In fact, while we're on the subject of cynical marketing, let's turn to Sky's latest approach to advertising Sky Arts:
There's no doubt the photograph is eye catching (I'll be honest, I find myself looking at this more often than Eric Catona brooding about "compromise" which it replaced), but, for all the wrong reasons.
A good advertising campaign reflects the values of the product that's being advertised. Increasingly, the most successful adverts are mini works of art. They emit style, wit and panache, and imply that these values are linked to the product their advertising.
Take, for example, Channel 4's current spectacular idents. They're stylish, witty and incredibly evocative. A striking ident can make all the difference to the public's perception of a channel.
Replacing advertising with art, Rankin has teamed up with Sky Arts to produce a series of stunning images which will be displayed on billboards, bus stops and phone boxes across the UK, transforming six city centres. [...]
Each image depicts a different side of the arts, from ballet to modern art, and features some of the country's brightest talent, including ballerina Tamarin Stott, musician Jim Cregan, actor Dan Fredenburgh, and artist and actress Meredith Ostrom.
To me, SKy's advert feels exploitative and cynical. In exactly the same way that Sky hires attractive blondes to present sports news, here they are again trying to use sex to sell a product.

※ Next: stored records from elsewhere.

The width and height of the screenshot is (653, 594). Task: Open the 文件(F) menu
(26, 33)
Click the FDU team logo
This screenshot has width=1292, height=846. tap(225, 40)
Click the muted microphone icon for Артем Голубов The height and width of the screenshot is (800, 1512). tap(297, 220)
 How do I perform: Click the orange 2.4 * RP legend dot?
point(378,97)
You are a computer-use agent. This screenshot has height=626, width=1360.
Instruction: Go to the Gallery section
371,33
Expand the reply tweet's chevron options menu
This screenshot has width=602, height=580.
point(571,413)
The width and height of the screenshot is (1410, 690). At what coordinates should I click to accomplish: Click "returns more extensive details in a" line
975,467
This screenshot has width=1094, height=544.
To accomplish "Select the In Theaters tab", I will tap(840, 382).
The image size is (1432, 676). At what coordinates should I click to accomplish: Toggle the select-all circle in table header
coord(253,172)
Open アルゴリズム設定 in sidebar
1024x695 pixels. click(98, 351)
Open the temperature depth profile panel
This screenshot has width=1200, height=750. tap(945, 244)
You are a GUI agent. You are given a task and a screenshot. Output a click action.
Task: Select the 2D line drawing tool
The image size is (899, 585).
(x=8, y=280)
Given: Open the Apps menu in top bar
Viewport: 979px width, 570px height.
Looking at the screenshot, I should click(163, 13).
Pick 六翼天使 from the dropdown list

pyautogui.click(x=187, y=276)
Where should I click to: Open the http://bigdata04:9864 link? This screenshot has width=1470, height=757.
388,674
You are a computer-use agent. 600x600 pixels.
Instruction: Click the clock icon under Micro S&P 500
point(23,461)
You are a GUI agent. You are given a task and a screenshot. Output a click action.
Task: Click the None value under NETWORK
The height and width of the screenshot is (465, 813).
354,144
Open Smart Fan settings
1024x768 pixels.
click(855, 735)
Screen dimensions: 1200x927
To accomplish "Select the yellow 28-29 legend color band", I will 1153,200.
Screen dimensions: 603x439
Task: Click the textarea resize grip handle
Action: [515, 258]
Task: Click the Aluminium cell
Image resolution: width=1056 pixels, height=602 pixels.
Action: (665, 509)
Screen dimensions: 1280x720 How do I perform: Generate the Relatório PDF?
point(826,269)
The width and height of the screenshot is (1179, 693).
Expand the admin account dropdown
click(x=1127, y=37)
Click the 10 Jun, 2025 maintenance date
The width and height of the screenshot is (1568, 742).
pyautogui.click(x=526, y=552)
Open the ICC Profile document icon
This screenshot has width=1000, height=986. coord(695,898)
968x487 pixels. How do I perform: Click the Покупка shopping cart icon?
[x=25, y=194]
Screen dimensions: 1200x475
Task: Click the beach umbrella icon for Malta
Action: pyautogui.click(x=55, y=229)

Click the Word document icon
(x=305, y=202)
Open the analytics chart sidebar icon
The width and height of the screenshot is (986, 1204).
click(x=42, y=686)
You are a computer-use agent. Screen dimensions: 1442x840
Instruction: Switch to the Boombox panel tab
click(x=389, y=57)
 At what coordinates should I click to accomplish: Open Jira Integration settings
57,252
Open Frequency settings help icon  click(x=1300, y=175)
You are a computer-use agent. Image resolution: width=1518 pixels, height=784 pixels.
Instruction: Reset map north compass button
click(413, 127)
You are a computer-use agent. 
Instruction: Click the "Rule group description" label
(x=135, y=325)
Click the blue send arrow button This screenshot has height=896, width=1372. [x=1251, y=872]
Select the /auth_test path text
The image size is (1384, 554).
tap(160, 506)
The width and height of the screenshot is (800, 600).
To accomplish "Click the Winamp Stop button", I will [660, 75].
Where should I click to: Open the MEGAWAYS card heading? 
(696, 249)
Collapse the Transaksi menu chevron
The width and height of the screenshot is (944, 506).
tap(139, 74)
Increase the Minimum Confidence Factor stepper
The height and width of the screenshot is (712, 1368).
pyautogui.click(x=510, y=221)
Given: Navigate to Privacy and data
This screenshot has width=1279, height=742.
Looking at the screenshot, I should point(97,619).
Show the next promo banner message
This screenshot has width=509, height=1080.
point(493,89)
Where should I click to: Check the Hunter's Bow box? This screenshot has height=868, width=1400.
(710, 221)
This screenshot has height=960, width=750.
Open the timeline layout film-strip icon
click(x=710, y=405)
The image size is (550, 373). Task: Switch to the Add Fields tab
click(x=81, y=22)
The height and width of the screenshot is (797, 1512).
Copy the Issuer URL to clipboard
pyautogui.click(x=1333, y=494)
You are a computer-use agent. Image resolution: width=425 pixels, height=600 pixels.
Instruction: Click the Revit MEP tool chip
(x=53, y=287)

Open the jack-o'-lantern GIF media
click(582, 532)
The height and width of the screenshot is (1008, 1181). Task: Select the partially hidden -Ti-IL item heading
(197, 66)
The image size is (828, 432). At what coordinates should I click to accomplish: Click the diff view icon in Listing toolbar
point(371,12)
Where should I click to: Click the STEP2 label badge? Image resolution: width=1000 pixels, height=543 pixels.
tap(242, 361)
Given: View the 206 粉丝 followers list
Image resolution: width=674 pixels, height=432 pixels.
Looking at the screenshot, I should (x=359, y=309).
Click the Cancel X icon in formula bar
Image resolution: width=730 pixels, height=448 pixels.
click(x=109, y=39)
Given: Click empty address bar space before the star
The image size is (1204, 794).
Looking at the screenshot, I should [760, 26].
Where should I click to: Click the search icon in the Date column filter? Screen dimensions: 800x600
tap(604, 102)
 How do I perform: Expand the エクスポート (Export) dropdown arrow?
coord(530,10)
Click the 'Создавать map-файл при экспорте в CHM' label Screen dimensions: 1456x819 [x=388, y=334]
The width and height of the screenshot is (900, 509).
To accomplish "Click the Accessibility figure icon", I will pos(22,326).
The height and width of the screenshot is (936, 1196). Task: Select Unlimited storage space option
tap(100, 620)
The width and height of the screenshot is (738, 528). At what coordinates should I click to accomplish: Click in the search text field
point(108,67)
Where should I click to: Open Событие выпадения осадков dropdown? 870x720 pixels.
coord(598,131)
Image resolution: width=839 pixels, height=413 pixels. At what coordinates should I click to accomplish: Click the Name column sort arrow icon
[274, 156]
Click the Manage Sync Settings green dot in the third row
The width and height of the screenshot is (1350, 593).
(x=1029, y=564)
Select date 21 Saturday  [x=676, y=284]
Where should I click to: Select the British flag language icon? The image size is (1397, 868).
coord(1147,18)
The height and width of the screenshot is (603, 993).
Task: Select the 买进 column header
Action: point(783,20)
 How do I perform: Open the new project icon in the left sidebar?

Whatever the case, I feel, in many ways, the advert has excelled at representing Sky. A good advertising campaign reflects the values of the product that's being advertised and this poster has done this. But perhaps not in the way Sky wished. I don't see a sexy, sophisticated channel full of high culture and stylish programming, I see a cynical attempt to capture audience share based on demographic profiling, throwing money at a problem and then manipulative advertising.